**DATA EXTRACT**
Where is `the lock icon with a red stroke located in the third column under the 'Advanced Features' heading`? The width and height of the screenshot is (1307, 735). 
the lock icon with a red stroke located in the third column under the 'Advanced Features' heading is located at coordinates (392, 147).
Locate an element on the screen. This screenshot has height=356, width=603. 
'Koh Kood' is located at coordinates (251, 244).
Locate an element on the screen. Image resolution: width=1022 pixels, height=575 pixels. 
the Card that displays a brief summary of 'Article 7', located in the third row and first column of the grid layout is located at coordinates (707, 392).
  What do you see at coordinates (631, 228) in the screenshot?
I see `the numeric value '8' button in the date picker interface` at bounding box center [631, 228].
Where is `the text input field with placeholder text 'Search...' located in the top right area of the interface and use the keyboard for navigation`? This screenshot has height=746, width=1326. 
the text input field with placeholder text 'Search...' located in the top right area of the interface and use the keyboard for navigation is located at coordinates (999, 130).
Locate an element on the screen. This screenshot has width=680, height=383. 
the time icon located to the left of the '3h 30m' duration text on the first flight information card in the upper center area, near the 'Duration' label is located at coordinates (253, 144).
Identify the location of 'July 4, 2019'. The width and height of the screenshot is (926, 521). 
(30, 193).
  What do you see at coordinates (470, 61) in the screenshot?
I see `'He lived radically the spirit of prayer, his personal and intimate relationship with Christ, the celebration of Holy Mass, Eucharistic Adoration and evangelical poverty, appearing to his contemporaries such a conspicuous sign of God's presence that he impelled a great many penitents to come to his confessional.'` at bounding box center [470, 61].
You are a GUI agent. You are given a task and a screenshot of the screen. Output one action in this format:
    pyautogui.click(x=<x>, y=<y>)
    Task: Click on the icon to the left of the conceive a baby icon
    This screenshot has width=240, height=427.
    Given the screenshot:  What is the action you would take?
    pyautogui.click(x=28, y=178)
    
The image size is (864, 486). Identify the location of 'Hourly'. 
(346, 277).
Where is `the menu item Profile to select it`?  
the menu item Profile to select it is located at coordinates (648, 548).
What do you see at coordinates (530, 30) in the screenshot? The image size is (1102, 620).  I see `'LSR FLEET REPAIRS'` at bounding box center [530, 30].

**WHAT YOU SHOULD DO**
Please transcribe the stretch of the material from the line containing "has height=356, width=603." through the line containing "center [631, 228].", with both of those lines included.

**WRITTEN SOLUTION**
Locate an element on the screen. This screenshot has height=356, width=603. 
'Koh Kood' is located at coordinates (251, 244).
Locate an element on the screen. Image resolution: width=1022 pixels, height=575 pixels. 
the Card that displays a brief summary of 'Article 7', located in the third row and first column of the grid layout is located at coordinates (707, 392).
  What do you see at coordinates (631, 228) in the screenshot?
I see `the numeric value '8' button in the date picker interface` at bounding box center [631, 228].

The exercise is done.